TASK TO COMPLETE:
Extract every line from the records below that contains the word "button".

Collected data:
######

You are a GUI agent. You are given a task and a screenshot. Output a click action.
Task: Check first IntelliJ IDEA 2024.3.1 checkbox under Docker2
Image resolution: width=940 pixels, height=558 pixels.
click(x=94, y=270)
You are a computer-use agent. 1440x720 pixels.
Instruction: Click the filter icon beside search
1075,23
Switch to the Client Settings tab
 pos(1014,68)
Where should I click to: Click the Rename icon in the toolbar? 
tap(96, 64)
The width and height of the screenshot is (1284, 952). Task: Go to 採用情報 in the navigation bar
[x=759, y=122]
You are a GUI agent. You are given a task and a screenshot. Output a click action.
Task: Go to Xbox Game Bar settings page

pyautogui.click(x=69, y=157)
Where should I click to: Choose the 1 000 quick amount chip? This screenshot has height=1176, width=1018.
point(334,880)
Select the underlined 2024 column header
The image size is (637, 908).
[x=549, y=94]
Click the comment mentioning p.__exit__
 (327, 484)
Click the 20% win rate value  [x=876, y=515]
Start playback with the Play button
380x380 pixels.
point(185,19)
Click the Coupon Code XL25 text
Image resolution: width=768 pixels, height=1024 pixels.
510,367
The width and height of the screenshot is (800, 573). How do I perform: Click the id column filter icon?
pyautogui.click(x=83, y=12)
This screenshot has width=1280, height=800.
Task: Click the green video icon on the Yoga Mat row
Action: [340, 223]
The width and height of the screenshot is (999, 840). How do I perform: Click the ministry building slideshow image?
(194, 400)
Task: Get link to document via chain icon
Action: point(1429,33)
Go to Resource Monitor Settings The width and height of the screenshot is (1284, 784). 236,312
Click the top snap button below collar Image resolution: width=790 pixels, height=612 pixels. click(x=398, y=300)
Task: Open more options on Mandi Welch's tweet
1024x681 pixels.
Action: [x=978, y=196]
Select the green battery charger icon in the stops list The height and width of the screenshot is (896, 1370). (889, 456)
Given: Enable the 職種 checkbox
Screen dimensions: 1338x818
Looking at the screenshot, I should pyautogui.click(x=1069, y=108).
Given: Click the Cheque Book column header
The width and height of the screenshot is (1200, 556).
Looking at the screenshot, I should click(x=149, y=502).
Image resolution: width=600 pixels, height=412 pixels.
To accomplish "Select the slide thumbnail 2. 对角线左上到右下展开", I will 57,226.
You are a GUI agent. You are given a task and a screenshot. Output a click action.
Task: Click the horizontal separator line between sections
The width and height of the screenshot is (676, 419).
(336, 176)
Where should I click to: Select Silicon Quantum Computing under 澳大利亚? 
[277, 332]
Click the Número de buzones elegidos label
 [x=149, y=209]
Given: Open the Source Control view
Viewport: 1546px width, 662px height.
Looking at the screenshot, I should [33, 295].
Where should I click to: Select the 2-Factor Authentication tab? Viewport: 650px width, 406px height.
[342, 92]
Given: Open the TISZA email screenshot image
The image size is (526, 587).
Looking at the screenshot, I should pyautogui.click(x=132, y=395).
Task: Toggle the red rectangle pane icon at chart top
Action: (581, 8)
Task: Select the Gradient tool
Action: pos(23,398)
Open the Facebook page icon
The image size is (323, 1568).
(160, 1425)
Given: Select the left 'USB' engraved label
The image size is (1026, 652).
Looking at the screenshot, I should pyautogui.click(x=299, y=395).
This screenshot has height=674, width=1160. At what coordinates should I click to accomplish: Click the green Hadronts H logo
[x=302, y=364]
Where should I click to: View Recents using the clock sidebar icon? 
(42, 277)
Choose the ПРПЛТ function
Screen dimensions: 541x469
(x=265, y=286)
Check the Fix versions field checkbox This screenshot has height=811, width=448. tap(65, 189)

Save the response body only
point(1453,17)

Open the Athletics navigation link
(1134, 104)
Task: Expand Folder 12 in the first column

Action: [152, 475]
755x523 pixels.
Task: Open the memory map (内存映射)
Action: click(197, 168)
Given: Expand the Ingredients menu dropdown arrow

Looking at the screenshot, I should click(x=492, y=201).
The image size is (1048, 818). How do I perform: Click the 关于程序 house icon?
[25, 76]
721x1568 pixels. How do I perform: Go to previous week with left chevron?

######

WRITTEN SOLUTION:
Start playback with the Play button
Click the top snap button below collar Image resolution: width=790 pixels, height=612 pixels. click(x=398, y=300)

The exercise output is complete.